# PAGE
________

Top 10 Blues Rock Guitarists of the 1960s
This list of the best blues rock guitarists of the 1960s was compiled by a process of elimination that included well over a hundred guitar players. The criteria for choosing who makes the list was based on a number of factors, the first of which was that they had to be blues rock guitarists. Second, they had to be performing and recording during the 1960s. Third, their impact or contribution to the genre of blues rock had to be substantial and have a lasting impact at least up to and including this time period. In some cases, there are great guitarists that could be included that would fit better in 1950s or 1970s lists like Chuck Berry or Jimmy Page. So it was with all this in mind that this list was compiled.

________

# JOBS
(1) List the criteria a guitarist had to meet to be included, according to the page on 1960s blues rock guitarists.
(2) According to the page on 1960s blues rock guitarists, how many guitar players were included in the process of elimination?
(3) Retype the page on 1960s blues rock guitarists, starting with "Top 10 Blues" and going on through "list was compiled.".

# DATA EXTRACT
________

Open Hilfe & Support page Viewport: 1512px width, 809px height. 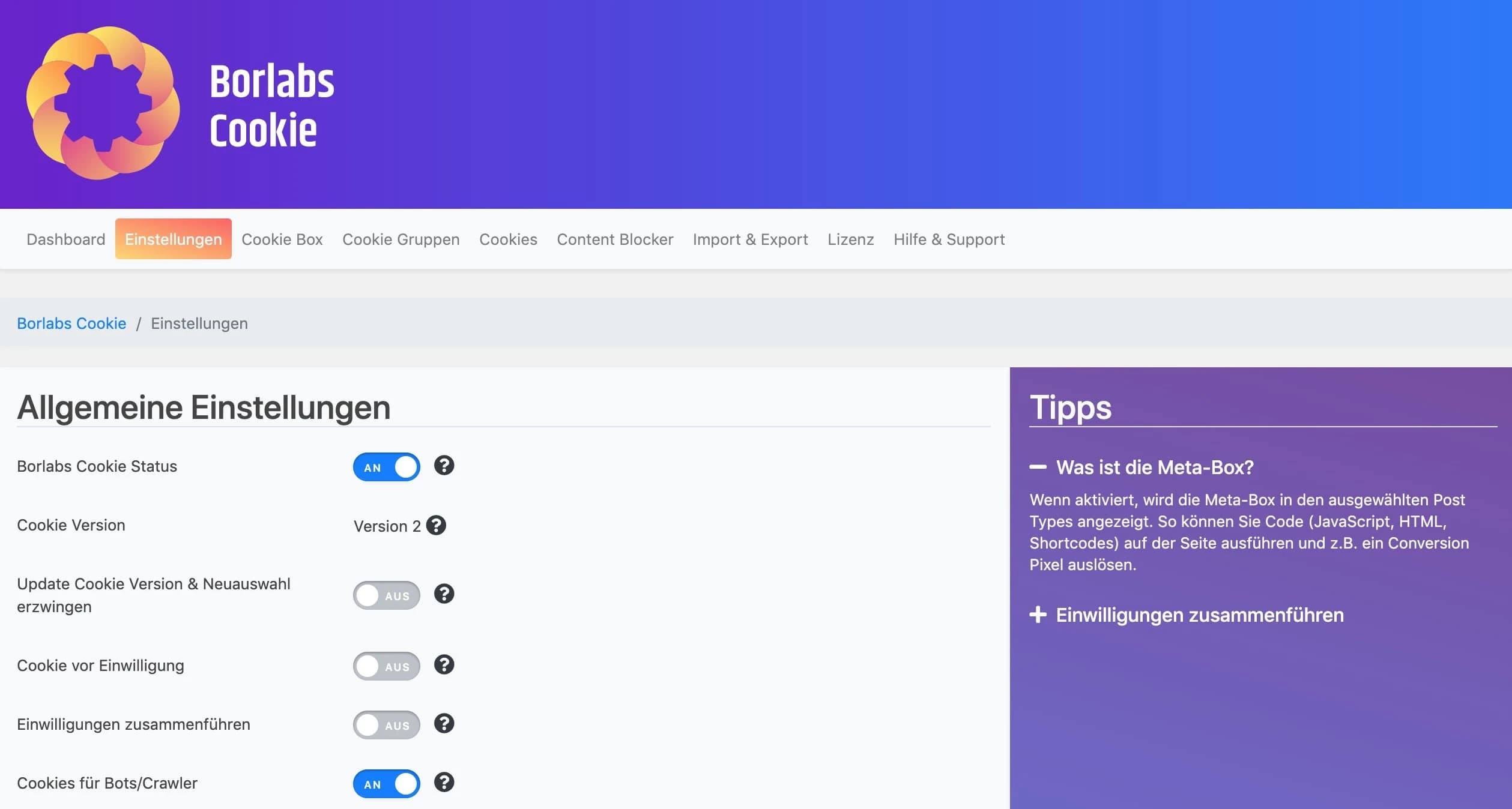coord(948,239)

________

# SOLUTION SET
(1)
- They had to be blues rock guitarists.
- They had to be performing and recording during the 1960s.
- Their impact or contribution to the genre of blues rock had to be substantial and have a lasting impact at least up to and including this time period.

(2) Well over a hundred.

(3)
Top 10 Blues Rock Guitarists of the 1960s
This list of the best blues rock guitarists of the 1960s was compiled by a process of elimination that included well over a hundred guitar players. The criteria for choosing who makes the list was based on a number of factors, the first of which was that they had to be blues rock guitarists. Second, they had to be performing and recording during the 1960s. Third, their impact or contribution to the genre of blues rock had to be substantial and have a lasting impact at least up to and including this time period. In some cases, there are great guitarists that could be included that would fit better in 1950s or 1970s lists like Chuck Berry or Jimmy Page. So it was with all this in mind that this list was compiled.